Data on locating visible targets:
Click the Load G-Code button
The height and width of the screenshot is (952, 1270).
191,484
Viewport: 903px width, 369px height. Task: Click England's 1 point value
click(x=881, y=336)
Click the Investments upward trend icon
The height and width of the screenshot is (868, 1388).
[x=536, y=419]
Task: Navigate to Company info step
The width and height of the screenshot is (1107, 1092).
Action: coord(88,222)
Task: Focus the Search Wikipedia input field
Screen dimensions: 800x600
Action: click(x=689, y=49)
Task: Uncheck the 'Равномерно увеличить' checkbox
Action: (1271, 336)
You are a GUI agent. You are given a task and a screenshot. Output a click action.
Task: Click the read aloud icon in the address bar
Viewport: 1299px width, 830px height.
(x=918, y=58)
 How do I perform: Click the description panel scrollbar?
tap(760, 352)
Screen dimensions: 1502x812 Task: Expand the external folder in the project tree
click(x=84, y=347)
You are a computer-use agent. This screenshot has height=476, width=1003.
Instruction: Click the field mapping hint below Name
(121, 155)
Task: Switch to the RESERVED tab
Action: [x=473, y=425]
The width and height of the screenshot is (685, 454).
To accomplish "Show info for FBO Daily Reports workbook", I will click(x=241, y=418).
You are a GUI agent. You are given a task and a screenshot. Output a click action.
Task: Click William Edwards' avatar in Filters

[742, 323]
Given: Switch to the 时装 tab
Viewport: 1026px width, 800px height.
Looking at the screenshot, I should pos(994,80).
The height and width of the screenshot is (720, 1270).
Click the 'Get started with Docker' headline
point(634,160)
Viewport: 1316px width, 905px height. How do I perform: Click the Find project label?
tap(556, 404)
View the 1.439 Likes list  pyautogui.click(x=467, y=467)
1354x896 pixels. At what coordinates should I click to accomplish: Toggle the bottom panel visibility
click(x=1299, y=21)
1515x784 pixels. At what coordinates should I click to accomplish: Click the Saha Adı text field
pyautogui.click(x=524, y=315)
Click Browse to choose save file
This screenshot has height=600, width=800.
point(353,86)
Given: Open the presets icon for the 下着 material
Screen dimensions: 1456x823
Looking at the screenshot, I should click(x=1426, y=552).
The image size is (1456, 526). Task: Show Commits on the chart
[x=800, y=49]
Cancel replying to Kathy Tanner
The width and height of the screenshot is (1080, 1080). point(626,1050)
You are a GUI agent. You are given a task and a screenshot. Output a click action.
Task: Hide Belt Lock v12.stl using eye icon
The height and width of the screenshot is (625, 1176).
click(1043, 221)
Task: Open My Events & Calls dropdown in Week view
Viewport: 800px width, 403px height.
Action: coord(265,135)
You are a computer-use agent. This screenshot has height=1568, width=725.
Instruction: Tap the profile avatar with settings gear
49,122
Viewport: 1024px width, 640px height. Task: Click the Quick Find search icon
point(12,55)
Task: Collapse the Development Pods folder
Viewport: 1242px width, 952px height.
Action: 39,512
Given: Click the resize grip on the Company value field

:: STATED EXERCISE ::
Write out all of the rows above, reproducing each one exactly.

:: FULL SOLUTION ::
Click the Load G-Code button
The height and width of the screenshot is (952, 1270).
191,484
Viewport: 903px width, 369px height. Task: Click England's 1 point value
click(x=881, y=336)
Click the Investments upward trend icon
The height and width of the screenshot is (868, 1388).
[x=536, y=419]
Task: Navigate to Company info step
The width and height of the screenshot is (1107, 1092).
Action: coord(88,222)
Task: Focus the Search Wikipedia input field
Screen dimensions: 800x600
Action: click(x=689, y=49)
Task: Uncheck the 'Равномерно увеличить' checkbox
Action: (1271, 336)
You are a GUI agent. You are given a task and a screenshot. Output a click action.
Task: Click the read aloud icon in the address bar
Viewport: 1299px width, 830px height.
(x=918, y=58)
 How do I perform: Click the description panel scrollbar?
tap(760, 352)
Screen dimensions: 1502x812 Task: Expand the external folder in the project tree
click(x=84, y=347)
You are a computer-use agent. This screenshot has height=476, width=1003.
Instruction: Click the field mapping hint below Name
(121, 155)
Task: Switch to the RESERVED tab
Action: [x=473, y=425]
The width and height of the screenshot is (685, 454).
To accomplish "Show info for FBO Daily Reports workbook", I will click(x=241, y=418).
You are a GUI agent. You are given a task and a screenshot. Output a click action.
Task: Click William Edwards' avatar in Filters

[742, 323]
Given: Switch to the 时装 tab
Viewport: 1026px width, 800px height.
Looking at the screenshot, I should pos(994,80).
The height and width of the screenshot is (720, 1270).
Click the 'Get started with Docker' headline
point(634,160)
Viewport: 1316px width, 905px height. How do I perform: Click the Find project label?
tap(556, 404)
View the 1.439 Likes list  pyautogui.click(x=467, y=467)
1354x896 pixels. At what coordinates should I click to accomplish: Toggle the bottom panel visibility
click(x=1299, y=21)
1515x784 pixels. At what coordinates should I click to accomplish: Click the Saha Adı text field
pyautogui.click(x=524, y=315)
Click Browse to choose save file
This screenshot has height=600, width=800.
point(353,86)
Given: Open the presets icon for the 下着 material
Screen dimensions: 1456x823
Looking at the screenshot, I should click(x=1426, y=552).
The image size is (1456, 526). Task: Show Commits on the chart
[x=800, y=49]
Cancel replying to Kathy Tanner
The width and height of the screenshot is (1080, 1080). point(626,1050)
You are a GUI agent. You are given a task and a screenshot. Output a click action.
Task: Hide Belt Lock v12.stl using eye icon
The height and width of the screenshot is (625, 1176).
click(1043, 221)
Task: Open My Events & Calls dropdown in Week view
Viewport: 800px width, 403px height.
Action: coord(265,135)
You are a computer-use agent. This screenshot has height=1568, width=725.
Instruction: Tap the profile avatar with settings gear
49,122
Viewport: 1024px width, 640px height. Task: Click the Quick Find search icon
point(12,55)
Task: Collapse the Development Pods folder
Viewport: 1242px width, 952px height.
Action: 39,512
Given: Click the resize grip on the Company value field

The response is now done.